The same qualifications hold for an ontology of the self, which we are content to take “as an object of belief, rather than an immutable fact.” As such, we can theorize about the embodied self—that is, we can talk about it—without claiming to know more than we can “know” or prove.
As we’ve seen, Georges Gusdorf makes use of this same vocabulary: “To speak,” writes Gusdorf, “is to wake up, to move toward the world and others. Speaking actualizes an emergence” (Gusdorf 1965, Speaking, pp. 93–94; emphasis added).
Goffman’s influential Presentation of Self (1959) asserts the “moral character of projections” (p. 13): “Sociology is organized on the principle that any individual who possesses certain social characteristics has a moral right to expect that others will value and treat him in an appropriate way” (p. 13).

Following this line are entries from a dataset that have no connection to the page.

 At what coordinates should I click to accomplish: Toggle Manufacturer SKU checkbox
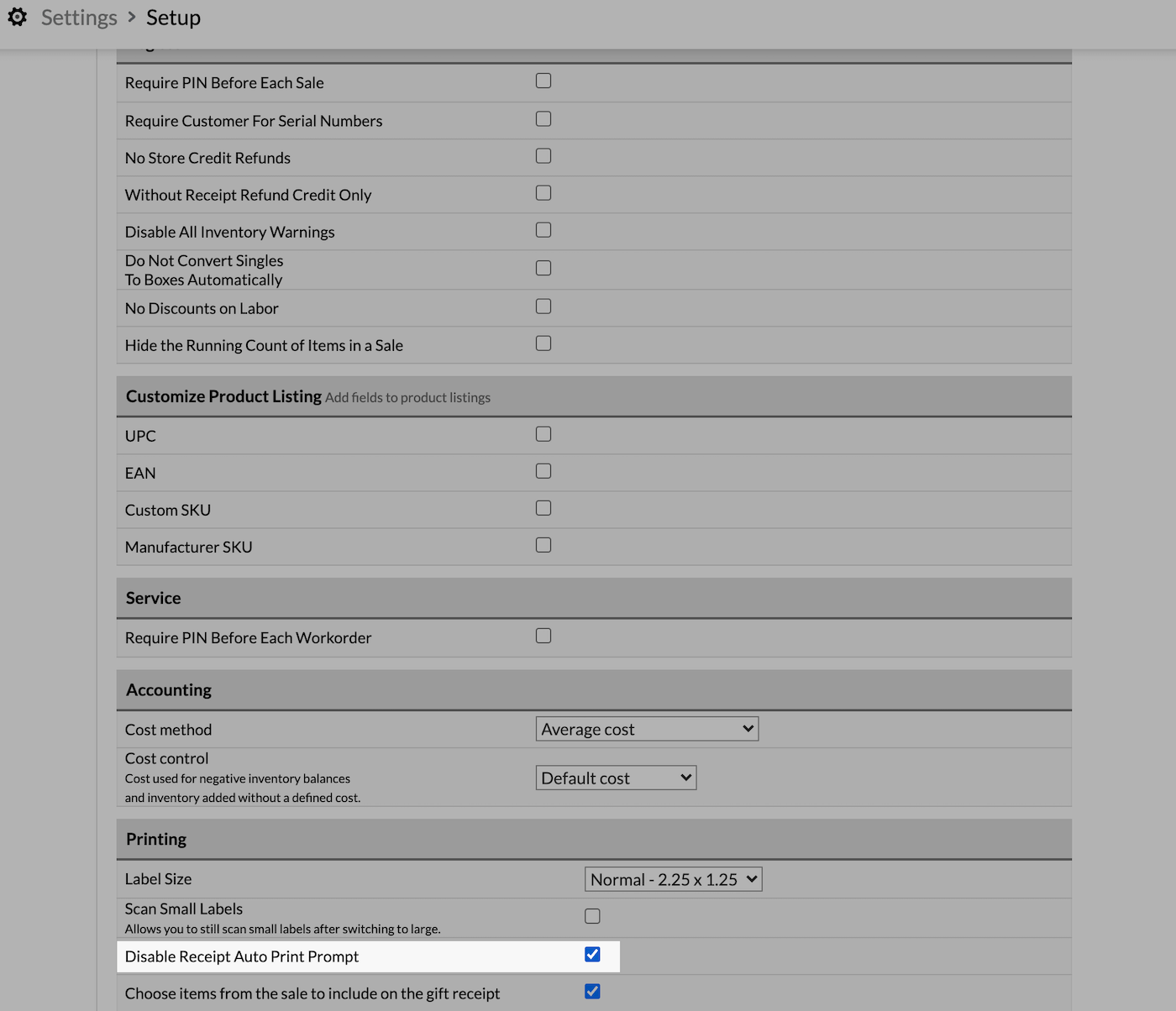click(x=543, y=545)
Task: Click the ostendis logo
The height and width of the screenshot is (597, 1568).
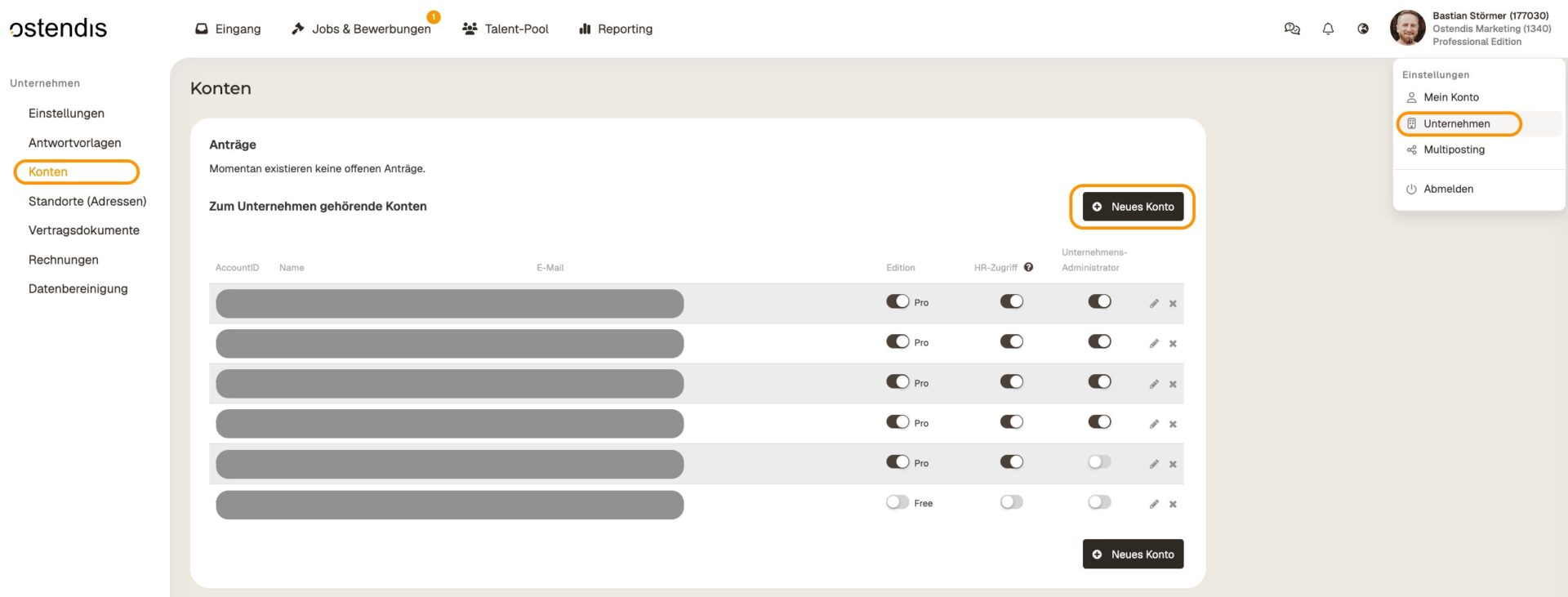Action: [59, 29]
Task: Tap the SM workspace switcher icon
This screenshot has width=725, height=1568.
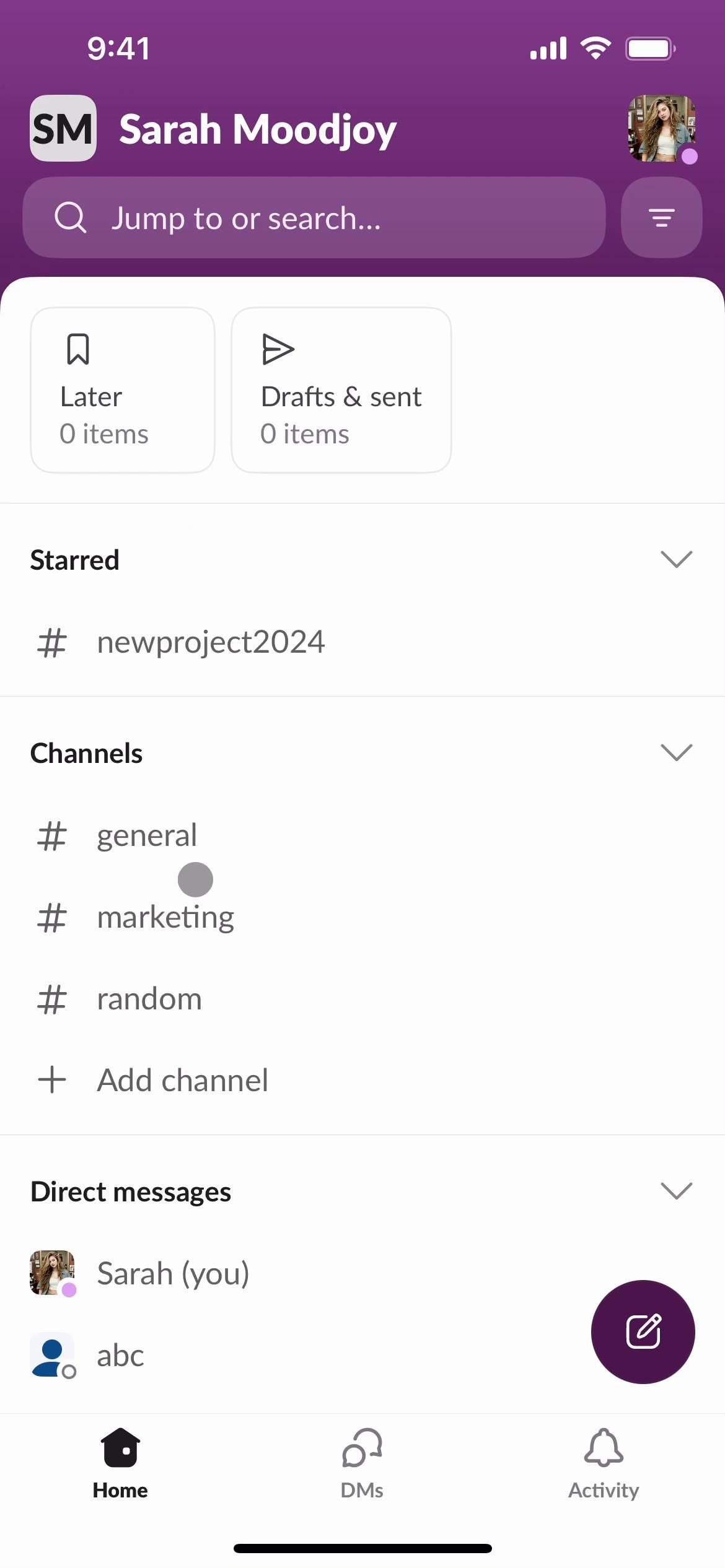Action: click(x=63, y=128)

He continues:
Connected with this principle is a second, namely that an individual who implicitly or explicitly signifies that he has certain social characteristics ought in fact to be what he claims he is. In consequence, when an individual projects a definition of a situation and thereby makes an implicit or explicit claim to be a person of a particular kind, he automatically exerts a moral demand upon the others, obliging them to value and treat him in the manner that persons of his kind have a right to expect. He also foregoes all claims to be things he does not appear to be…. The others find, then, that the individual has informed them as to what is and as to what they ought to see as the “is.”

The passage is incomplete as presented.